▶ [WORK TASK]:
Every record here must be copied exactly, except for the images it holds.

====== DATA SHOWN ======

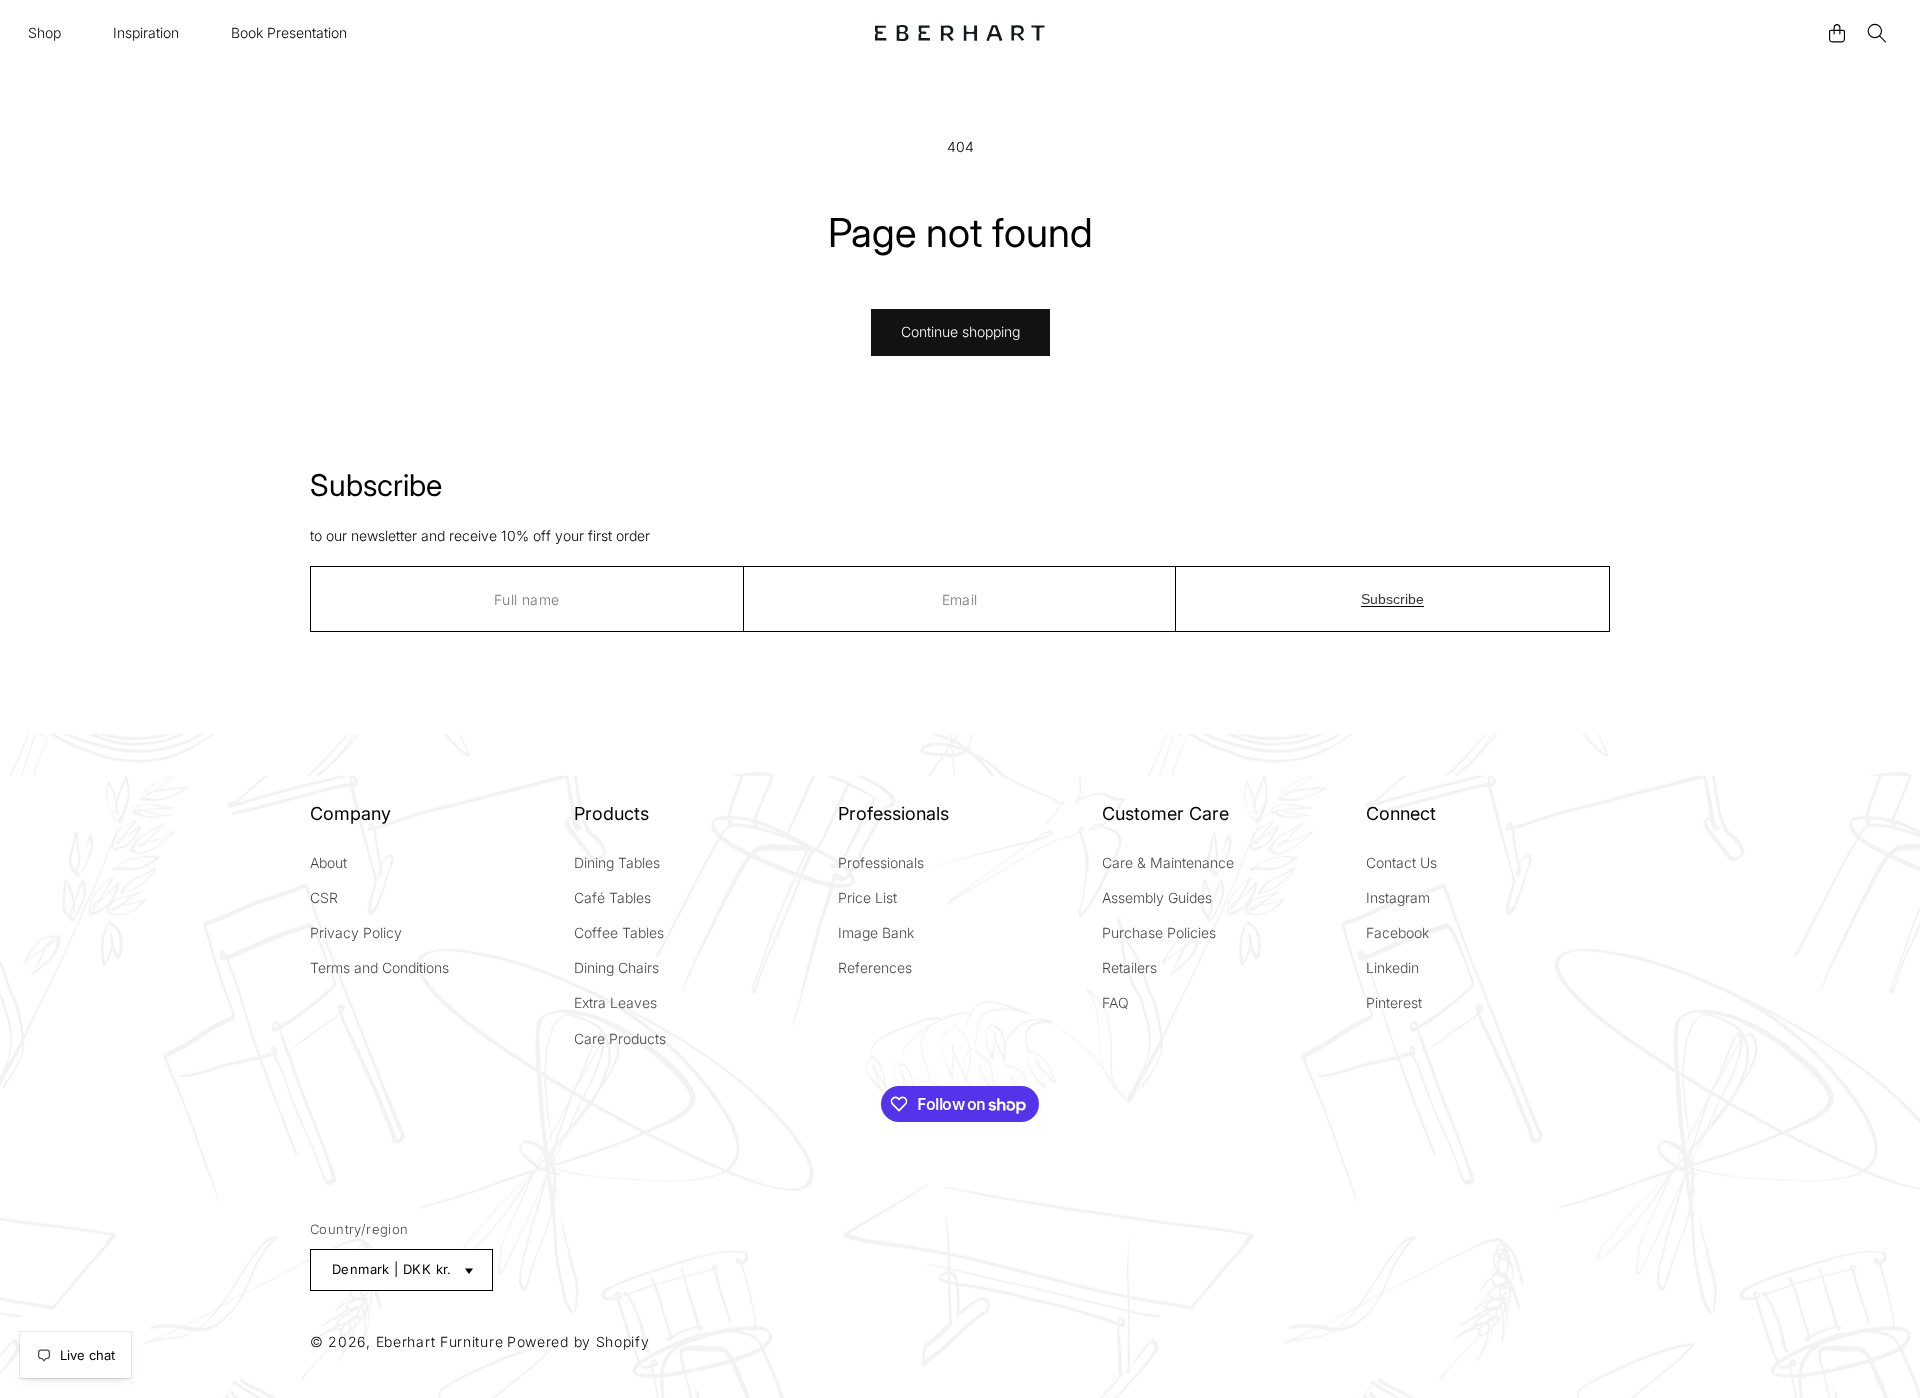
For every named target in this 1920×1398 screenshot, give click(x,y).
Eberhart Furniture (440, 1341)
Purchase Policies (1159, 932)
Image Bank (876, 932)
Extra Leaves (615, 1002)
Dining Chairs (616, 967)
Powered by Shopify (578, 1341)
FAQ (1115, 1002)
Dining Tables (617, 862)
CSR (324, 897)
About (328, 862)
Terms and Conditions (379, 967)
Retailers (1129, 967)
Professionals (881, 862)
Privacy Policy (356, 932)
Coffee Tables (619, 932)
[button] (45, 33)
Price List (867, 897)
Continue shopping (960, 331)
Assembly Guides (1157, 897)
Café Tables (612, 897)
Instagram (1398, 897)
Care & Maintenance (1168, 862)
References (875, 967)
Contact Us (1401, 862)
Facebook (1397, 932)
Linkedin (1392, 967)
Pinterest (1394, 1002)
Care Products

======

▶ [SOLUTION TO THE PROBLEM]:
For every named target in this 1920×1398 screenshot, give click(x,y).
Eberhart Furniture (440, 1341)
Purchase Policies (1159, 932)
Image Bank (876, 932)
Extra Leaves (615, 1002)
Dining Chairs (616, 967)
Powered by Shopify (578, 1341)
FAQ (1115, 1002)
Dining Tables (617, 862)
CSR (324, 897)
About (328, 862)
Terms and Conditions (379, 967)
Retailers (1129, 967)
Professionals (881, 862)
Privacy Policy (356, 932)
Coffee Tables (619, 932)
[button] (45, 33)
Price List (867, 897)
Continue shopping (960, 331)
Assembly Guides (1157, 897)
Café Tables (612, 897)
Instagram (1398, 897)
Care & Maintenance (1168, 862)
References (875, 967)
Contact Us (1401, 862)
Facebook (1397, 932)
Linkedin (1392, 967)
Pinterest (1394, 1002)
Care Products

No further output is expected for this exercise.